There are builds of Xenia (the main Xbox 360 emulator) for Linux natively, but the functionality of those are extremely poor.

Support for Xbox 360 emulation was added in Batocera v36.

This system scrapes metadata for the “xbox360” group(s) and loads the xbox360 set from the currently selected theme, if available.

  • Accepted ROM formats: .iso, .xex, .xbox360
  • Folder: /userdata/roms/xbox360
Emulators
xenia
xenia-canary

No Xbox 360 emulator in Batocera needs a BIOS file to run.

Place your Xbox 360 ROMs in /userdata/roms/xbox360.

This is what you might find when using the console itself to rip the game.

Create a new blank text file with the name of the game followed by the extension .xbox360.1) Open this text file and enter the filename of the title. Place this text file in the same directory as the title.

Example showing the original game and playlist file in the same location.

Xenia will refuse to load the game if the original file has any extension (and isn't an ISO or XEX). This means the game itself must not have a period mark in its title, eg. Scott Pilgrim vs. the World is an invalid game filename, but Scott Pilgrim vs the World is.
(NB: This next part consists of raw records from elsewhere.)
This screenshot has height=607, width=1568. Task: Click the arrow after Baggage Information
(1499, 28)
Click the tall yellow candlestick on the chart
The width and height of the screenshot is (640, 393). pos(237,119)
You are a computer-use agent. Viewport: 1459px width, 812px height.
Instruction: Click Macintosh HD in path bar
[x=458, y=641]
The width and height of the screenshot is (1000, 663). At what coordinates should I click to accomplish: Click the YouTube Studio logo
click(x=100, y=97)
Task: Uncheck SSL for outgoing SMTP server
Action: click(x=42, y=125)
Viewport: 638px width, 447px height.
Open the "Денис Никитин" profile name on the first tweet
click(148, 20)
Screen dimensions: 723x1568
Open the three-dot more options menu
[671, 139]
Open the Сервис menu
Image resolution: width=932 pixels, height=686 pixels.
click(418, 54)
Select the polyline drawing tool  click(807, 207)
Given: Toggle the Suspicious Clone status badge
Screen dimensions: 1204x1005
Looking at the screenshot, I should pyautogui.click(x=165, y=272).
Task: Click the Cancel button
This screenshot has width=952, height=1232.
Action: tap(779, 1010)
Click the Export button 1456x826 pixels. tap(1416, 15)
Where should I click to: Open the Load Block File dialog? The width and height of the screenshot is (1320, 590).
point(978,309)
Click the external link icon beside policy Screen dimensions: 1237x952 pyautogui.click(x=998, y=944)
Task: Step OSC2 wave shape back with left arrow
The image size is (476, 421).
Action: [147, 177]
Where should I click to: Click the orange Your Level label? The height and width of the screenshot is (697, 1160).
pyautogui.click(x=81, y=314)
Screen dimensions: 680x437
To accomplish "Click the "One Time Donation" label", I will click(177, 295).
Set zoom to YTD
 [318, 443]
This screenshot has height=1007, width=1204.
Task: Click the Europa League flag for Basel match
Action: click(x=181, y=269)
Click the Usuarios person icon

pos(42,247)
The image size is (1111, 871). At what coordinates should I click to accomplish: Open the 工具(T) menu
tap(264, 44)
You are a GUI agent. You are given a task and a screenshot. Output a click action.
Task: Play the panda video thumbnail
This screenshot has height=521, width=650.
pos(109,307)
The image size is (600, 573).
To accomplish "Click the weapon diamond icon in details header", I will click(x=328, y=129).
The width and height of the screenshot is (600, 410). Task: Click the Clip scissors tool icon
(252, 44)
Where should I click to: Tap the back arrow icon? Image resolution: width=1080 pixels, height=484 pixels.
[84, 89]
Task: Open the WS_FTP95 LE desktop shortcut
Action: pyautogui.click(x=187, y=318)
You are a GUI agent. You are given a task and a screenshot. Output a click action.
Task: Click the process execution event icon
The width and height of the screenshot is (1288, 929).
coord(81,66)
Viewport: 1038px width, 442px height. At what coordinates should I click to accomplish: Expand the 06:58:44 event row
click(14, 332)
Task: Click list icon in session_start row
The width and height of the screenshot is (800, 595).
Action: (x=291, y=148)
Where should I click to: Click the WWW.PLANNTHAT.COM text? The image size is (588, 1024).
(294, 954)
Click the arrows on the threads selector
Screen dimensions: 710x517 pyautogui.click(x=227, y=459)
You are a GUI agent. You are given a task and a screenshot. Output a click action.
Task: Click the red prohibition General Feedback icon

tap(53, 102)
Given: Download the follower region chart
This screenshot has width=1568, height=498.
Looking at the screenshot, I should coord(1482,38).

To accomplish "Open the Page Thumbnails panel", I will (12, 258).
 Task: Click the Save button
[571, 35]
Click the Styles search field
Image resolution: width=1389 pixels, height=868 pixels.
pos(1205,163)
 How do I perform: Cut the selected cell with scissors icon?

When directly ripped from the console, these titles will be in a series of subfolders. XBLA games only require the file itself. Extracted/disc installed games require maintaining the same file structure, but their parent folders can other be moved freely.

Native Xbox 360 saves are stored in saves/xenia-bottle/xenia/content/########.

Most games should be automatically configured to use the default profile. However, some games (mainly early ones) use the old API to ask the system to create a new save file, which in Xenia will require a mouse to accept/deny:

The cursor will disappear on its own after a moment of not moving.

xenia is an Xbox 360 research emulator, still in an experimental state. It's recommended to read its quick start guide first. Most questions about it are answered in its FAQ.

xenia configuration

Standardized features available to all cores of this emulator: xbox360.videomode

xenia canary is a fork of xenia which has changes that may or may not be merged into its master branch, full list of changes here.

xenia-canary configuration

Standardized features available to all cores of this emulator: xbox360.videomode

Here are the default Xbox 360's controls shown on a Batocera RetroPad:

It is probably that the game is not compatible yet. Check at xenia's game compatibility issue report page. There may be some games that are reported as compatible but still aren't working in Linux/Batocera, so be sure to check which platform it's been reported on as well.

Next thing to check is to make sure that the title itself has been properly ripped and is including all its necessary files.

For Xenia specific help, refer to its FAQ. You may also find issues having already been reported.

For further troubleshooting, refer to the generic support pages.


1)
EmulationStation checks for the file extension to see what is and what isn't a valid game. Xbox 360 installations don't have extensions, making this workaround necessary.